Model Citation Award Patent Media Code Dataset Model Avg.
o4-mini Moderate Moderate Moderate Moderate Moderate Moderate Moderate ~65%
Qwen3-4B (base) Low Low Low Low Low Low Low ~55%
SFT-Qwen3-4B High High High High High High High Best

Ablation Study

Analysis Dimension Result
Single-task vs. multi-task Multi-task consistently outperforms single-task
Model scale 4B SFT > 30B zero-shot
Difficulty across dimensions Award and model download prediction are most difficult

Key Findings

  • Off-the-shelf LLMs exhibit high variance and cross-dimensional inconsistency in scientific impact prediction.
  • Multi-task SFT consistently improves performance across all dimensions, enabling a 4B model to surpass o4-mini.
  • Award prediction is the most challenging dimension, as award decisions involve non-content factors such as politics and social connections.

Highlights & Insights

  • Expanding scientific impact from a single citation count to seven dimensions represents a significant conceptual contribution.
  • The effectiveness of multi-task fine-tuning suggests the existence of transferable patterns across different impact dimensions.
  • Coverage across 19 disciplines provides a foundation for cross-disciplinary comparative research.

Limitations & Future Work

  • Contrastive pair construction relies on available metadata, leading to uneven data coverage.
  • Predictions are based solely on textual content, without leveraging graph-structured information such as citation networks.
  • Impact evolves over time; the current benchmark represents a static snapshot.
  • vs.

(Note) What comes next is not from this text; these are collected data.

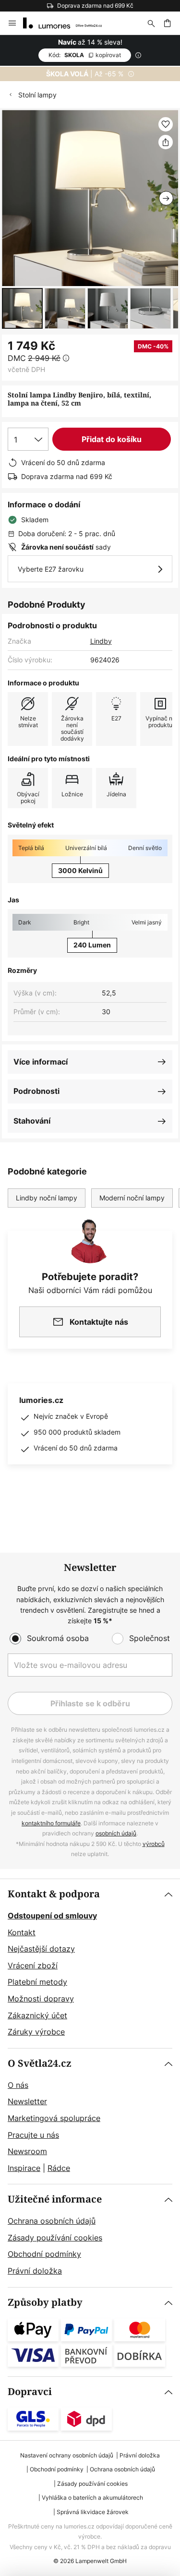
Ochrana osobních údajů (52, 2221)
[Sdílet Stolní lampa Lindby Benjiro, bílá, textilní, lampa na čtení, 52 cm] (165, 142)
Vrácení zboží (33, 1965)
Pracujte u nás (33, 2135)
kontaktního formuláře (51, 1823)
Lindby (101, 641)
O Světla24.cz (40, 2064)
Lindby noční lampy (46, 1197)
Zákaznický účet (37, 2015)
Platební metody (37, 1982)
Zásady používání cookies (55, 2237)
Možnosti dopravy (41, 1998)
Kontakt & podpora (54, 1894)
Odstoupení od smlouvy (52, 1915)
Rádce (59, 2168)
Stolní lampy (37, 94)
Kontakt (22, 1932)
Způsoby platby (45, 2303)
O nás (18, 2085)
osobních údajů (116, 1833)
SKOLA (84, 55)
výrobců (154, 1844)
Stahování (31, 1121)
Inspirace (24, 2168)
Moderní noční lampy (132, 1197)
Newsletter (27, 2101)
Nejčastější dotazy (41, 1948)
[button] (22, 308)
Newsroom (27, 2151)
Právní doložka (35, 2270)
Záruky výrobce (36, 2031)
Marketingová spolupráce (54, 2118)
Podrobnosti (36, 1091)
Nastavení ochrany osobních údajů (66, 2455)
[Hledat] (151, 23)
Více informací (40, 1061)
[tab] (90, 1963)
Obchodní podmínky (44, 2254)
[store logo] (68, 23)
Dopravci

SciSciNet: SciSciNet is a data lake; SciImpact is an evaluation benchmark — the two are complementary.
  • vs. citation prediction work: This paper extends the prediction scope from citation counts to seven dimensions.

Rating

  • Novelty: ⭐⭐⭐⭐ Multi-dimensional impact prediction benchmark with significant conceptual contribution.
  • Experimental Thoroughness: ⭐⭐⭐⭐ Covers 11 models, 7 dimensions, and 19 fields comprehensively.
  • Writing Quality: ⭐⭐⭐⭐ Data construction process is clearly and transparently described.
  • Value: ⭐⭐⭐⭐ Provides a standardized evaluation tool for scientometrics.